The adaptation of Maurice Sendak's book expands on the boorish Max -- to its detriment.

October 16, 2009|Kenneth Turan | FILM CRITIC

In Maurice Sendak's "Where the Wild Things Are," less -- 10 sentences, 37 pages, 338 words -- became more: a much-loved children's book that's sold more than 19 million copies worldwide, 10 million in the U.S.

In the new film version of Sendak's classic, more -- admired director Spike Jonze, smart co-screenwriter Dave Eggers, top-flight actors including Chris Cooper, James Gandolfini and Forest Whitaker, and a budget estimated at $80 million to $100 million -- has paradoxically become less: a precious, self-indulgent cinematic fable that not everyone is going to love.

The difficulty starts with how little the filmmakers had to work with. A feature-length narrative had to be teased out of a tale that fit nicely into an eight-minute animated short back in 1973. Left to their own devices in filling in the book's blanks, the filmmakers have come up with a misdirected pastiche that will please neither children nor their parents, something so empty and misconceived it makes you glad you're an adult.

To fill in those spaces, "Wild Things" chose to make explicit what was implicit, which means emphasizing and expanding the sullen and hostile brattiness of 9-year-old protagonist Max. Those qualities are of course present in the book -- it's one of the reasons it was controversial on publication -- but blowing them up this way in effect turns the film into a sanctification and celebration of some of the most childish aspects of being a child.

That's a shame because Jonze's idea that the beasts should be portrayed by people inside enormous costumes designed to duplicate the Sendak wild things by the Jim Henson Creature Shop, in effect hipster versions of NFL team mascots, is a fine one. Up to a point. For once these beings open their computer-generated mouths, a whole other set of problems arise.
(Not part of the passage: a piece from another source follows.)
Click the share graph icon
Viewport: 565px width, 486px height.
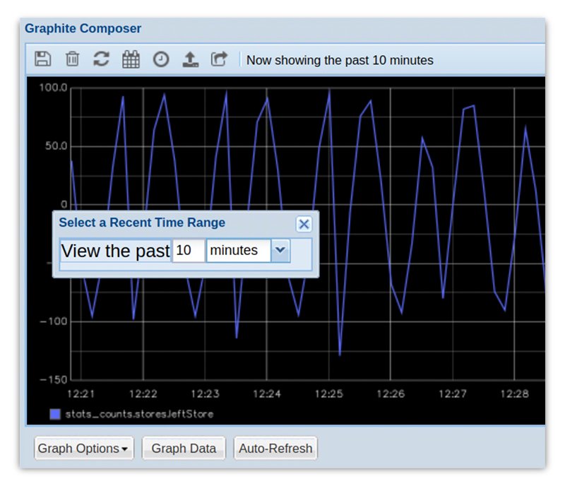pyautogui.click(x=220, y=59)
Before we get to those creatures, however, a healthy chunk of time is given over to Max's back story. Played by young Max Records, he's introduced tearing around the house in his trademark wolf suit and trying to pounce on his beleaguered dog. No it's not an ad for Ritalin, it's business as usual for Max, who has a weakness for resorting to violence when things don't go his way and then going all pouty when the uncaring world gets violent in return.

This kind of behavior reaches its apex when Max's divorced mom (Catherine Keener) brings her boyfriend (Mark Ruffalo) home for dinner, which puts stressed-out Max so out of sorts he bites her on the shoulder. Hard.

Terrified at the mess he's gotten himself into, Max runs away and magically ends up on an island (the film was shot, its hard to say why, on the southern tip of Australia). Here he meets six wild things, each given a specific personality by the actor doing the voice.

More or less (actually less) in charge is Carol (Gandolfini), while KW (Lauren Ambrose) is on the elusive side. Judith (Catherine O'Hara) is the voice of doom and gloom while her pal Ira (Whitaker) just wants to get along. The bird-like Douglas (Chris Cooper) likes to get things done, while the goatish Alexander (Paul Dano) is as sensitive as a beast can be.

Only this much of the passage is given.